Problem to work on: Rewrite the lines below, swapping each "Locate an element on the screen" for "Point out an element on the screen" and leaving all other text unchanged.

Extracted information:

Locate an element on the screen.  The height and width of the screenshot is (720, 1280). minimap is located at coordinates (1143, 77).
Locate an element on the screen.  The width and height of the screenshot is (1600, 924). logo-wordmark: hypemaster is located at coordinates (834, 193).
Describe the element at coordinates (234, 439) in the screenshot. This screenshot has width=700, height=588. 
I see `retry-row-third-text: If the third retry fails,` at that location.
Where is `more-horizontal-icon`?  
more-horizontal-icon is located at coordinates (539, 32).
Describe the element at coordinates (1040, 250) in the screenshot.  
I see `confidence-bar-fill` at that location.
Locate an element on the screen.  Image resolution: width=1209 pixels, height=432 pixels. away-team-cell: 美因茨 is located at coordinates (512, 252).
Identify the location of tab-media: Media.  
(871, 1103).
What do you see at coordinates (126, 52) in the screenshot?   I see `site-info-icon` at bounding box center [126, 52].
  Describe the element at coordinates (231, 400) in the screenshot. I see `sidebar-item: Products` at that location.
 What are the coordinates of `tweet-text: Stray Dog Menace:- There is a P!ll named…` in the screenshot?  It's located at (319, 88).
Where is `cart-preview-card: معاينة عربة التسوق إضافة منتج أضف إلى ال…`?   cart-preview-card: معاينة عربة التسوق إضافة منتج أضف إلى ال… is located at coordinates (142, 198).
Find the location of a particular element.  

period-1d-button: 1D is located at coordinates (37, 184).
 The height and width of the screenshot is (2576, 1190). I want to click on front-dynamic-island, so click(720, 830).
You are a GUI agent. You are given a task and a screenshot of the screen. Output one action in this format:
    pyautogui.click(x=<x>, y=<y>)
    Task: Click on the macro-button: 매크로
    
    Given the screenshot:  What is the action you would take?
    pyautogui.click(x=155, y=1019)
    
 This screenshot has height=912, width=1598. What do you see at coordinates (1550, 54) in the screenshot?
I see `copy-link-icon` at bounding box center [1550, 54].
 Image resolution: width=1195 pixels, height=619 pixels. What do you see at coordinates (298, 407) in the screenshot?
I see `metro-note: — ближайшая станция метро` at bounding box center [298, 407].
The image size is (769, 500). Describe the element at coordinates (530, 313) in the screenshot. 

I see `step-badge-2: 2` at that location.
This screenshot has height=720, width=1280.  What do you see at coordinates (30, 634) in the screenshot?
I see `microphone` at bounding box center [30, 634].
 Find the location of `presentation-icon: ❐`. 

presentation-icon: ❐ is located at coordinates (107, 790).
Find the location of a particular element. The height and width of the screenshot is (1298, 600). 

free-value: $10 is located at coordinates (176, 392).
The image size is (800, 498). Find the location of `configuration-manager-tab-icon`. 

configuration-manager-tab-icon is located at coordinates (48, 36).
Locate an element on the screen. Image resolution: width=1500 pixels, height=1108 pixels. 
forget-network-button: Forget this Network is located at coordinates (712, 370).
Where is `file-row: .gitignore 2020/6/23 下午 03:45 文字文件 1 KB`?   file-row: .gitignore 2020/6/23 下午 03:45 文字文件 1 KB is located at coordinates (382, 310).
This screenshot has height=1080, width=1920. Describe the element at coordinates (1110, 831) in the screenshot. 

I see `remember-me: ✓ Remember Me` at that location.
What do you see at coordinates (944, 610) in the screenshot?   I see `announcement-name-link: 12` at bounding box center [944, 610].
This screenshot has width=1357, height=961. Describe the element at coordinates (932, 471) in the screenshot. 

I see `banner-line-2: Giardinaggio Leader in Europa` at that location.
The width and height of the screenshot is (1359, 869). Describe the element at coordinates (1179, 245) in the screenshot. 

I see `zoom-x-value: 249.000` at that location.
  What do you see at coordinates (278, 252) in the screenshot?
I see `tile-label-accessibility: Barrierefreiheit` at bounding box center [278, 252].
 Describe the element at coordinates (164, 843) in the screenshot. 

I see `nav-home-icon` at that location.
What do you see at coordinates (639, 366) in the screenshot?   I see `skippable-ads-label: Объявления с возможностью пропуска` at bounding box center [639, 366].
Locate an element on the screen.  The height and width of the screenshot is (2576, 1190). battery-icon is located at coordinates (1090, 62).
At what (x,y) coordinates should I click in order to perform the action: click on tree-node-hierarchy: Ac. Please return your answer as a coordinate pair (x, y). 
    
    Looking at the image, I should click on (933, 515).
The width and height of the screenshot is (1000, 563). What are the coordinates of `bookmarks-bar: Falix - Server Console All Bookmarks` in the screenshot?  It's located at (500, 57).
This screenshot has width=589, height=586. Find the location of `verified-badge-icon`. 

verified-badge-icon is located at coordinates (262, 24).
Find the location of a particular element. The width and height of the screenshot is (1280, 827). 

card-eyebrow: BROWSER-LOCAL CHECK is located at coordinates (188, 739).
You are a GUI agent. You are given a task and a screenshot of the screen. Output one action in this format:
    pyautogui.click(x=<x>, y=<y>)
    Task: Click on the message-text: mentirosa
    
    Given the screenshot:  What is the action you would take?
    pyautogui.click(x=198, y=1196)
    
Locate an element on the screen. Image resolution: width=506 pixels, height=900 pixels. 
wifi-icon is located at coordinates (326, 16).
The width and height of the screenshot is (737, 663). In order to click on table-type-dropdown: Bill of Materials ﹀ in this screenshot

Task answer:
Point out an element on the screen.  The height and width of the screenshot is (720, 1280). minimap is located at coordinates (1143, 77).
Point out an element on the screen.  The width and height of the screenshot is (1600, 924). logo-wordmark: hypemaster is located at coordinates (834, 193).
Describe the element at coordinates (234, 439) in the screenshot. This screenshot has width=700, height=588. 
I see `retry-row-third-text: If the third retry fails,` at that location.
Where is `more-horizontal-icon`?  
more-horizontal-icon is located at coordinates (539, 32).
Describe the element at coordinates (1040, 250) in the screenshot.  
I see `confidence-bar-fill` at that location.
Point out an element on the screen.  Image resolution: width=1209 pixels, height=432 pixels. away-team-cell: 美因茨 is located at coordinates (512, 252).
Identify the location of tab-media: Media.  
(871, 1103).
What do you see at coordinates (126, 52) in the screenshot?   I see `site-info-icon` at bounding box center [126, 52].
  Describe the element at coordinates (231, 400) in the screenshot. I see `sidebar-item: Products` at that location.
 What are the coordinates of `tweet-text: Stray Dog Menace:- There is a P!ll named…` in the screenshot?  It's located at (319, 88).
Where is `cart-preview-card: معاينة عربة التسوق إضافة منتج أضف إلى ال…`?   cart-preview-card: معاينة عربة التسوق إضافة منتج أضف إلى ال… is located at coordinates (142, 198).
Find the location of a particular element.  

period-1d-button: 1D is located at coordinates (37, 184).
 The height and width of the screenshot is (2576, 1190). I want to click on front-dynamic-island, so click(720, 830).
You are a GUI agent. You are given a task and a screenshot of the screen. Output one action in this format:
    pyautogui.click(x=<x>, y=<y>)
    Task: Click on the macro-button: 매크로
    
    Given the screenshot:  What is the action you would take?
    pyautogui.click(x=155, y=1019)
    
 This screenshot has height=912, width=1598. What do you see at coordinates (1550, 54) in the screenshot?
I see `copy-link-icon` at bounding box center [1550, 54].
 Image resolution: width=1195 pixels, height=619 pixels. What do you see at coordinates (298, 407) in the screenshot?
I see `metro-note: — ближайшая станция метро` at bounding box center [298, 407].
The image size is (769, 500). Describe the element at coordinates (530, 313) in the screenshot. 

I see `step-badge-2: 2` at that location.
This screenshot has height=720, width=1280.  What do you see at coordinates (30, 634) in the screenshot?
I see `microphone` at bounding box center [30, 634].
 Find the location of `presentation-icon: ❐`. 

presentation-icon: ❐ is located at coordinates (107, 790).
Find the location of a particular element. The height and width of the screenshot is (1298, 600). 

free-value: $10 is located at coordinates (176, 392).
The image size is (800, 498). Find the location of `configuration-manager-tab-icon`. 

configuration-manager-tab-icon is located at coordinates (48, 36).
Point out an element on the screen. Image resolution: width=1500 pixels, height=1108 pixels. 
forget-network-button: Forget this Network is located at coordinates (712, 370).
Where is `file-row: .gitignore 2020/6/23 下午 03:45 文字文件 1 KB`?   file-row: .gitignore 2020/6/23 下午 03:45 文字文件 1 KB is located at coordinates (382, 310).
This screenshot has height=1080, width=1920. Describe the element at coordinates (1110, 831) in the screenshot. 

I see `remember-me: ✓ Remember Me` at that location.
What do you see at coordinates (944, 610) in the screenshot?   I see `announcement-name-link: 12` at bounding box center [944, 610].
This screenshot has width=1357, height=961. Describe the element at coordinates (932, 471) in the screenshot. 

I see `banner-line-2: Giardinaggio Leader in Europa` at that location.
The width and height of the screenshot is (1359, 869). Describe the element at coordinates (1179, 245) in the screenshot. 

I see `zoom-x-value: 249.000` at that location.
  What do you see at coordinates (278, 252) in the screenshot?
I see `tile-label-accessibility: Barrierefreiheit` at bounding box center [278, 252].
 Describe the element at coordinates (164, 843) in the screenshot. 

I see `nav-home-icon` at that location.
What do you see at coordinates (639, 366) in the screenshot?   I see `skippable-ads-label: Объявления с возможностью пропуска` at bounding box center [639, 366].
Point out an element on the screen.  The height and width of the screenshot is (2576, 1190). battery-icon is located at coordinates (1090, 62).
At what (x,y) coordinates should I click in order to perform the action: click on tree-node-hierarchy: Ac. Please return your answer as a coordinate pair (x, y). 
    
    Looking at the image, I should click on (933, 515).
The width and height of the screenshot is (1000, 563). What are the coordinates of `bookmarks-bar: Falix - Server Console All Bookmarks` in the screenshot?  It's located at (500, 57).
This screenshot has width=589, height=586. Find the location of `verified-badge-icon`. 

verified-badge-icon is located at coordinates (262, 24).
Find the location of a particular element. The width and height of the screenshot is (1280, 827). 

card-eyebrow: BROWSER-LOCAL CHECK is located at coordinates (188, 739).
You are a GUI agent. You are given a task and a screenshot of the screen. Output one action in this format:
    pyautogui.click(x=<x>, y=<y>)
    Task: Click on the message-text: mentirosa
    
    Given the screenshot:  What is the action you would take?
    pyautogui.click(x=198, y=1196)
    
Point out an element on the screen. Image resolution: width=506 pixels, height=900 pixels. 
wifi-icon is located at coordinates (326, 16).
The width and height of the screenshot is (737, 663). In order to click on table-type-dropdown: Bill of Materials ﹀ in this screenshot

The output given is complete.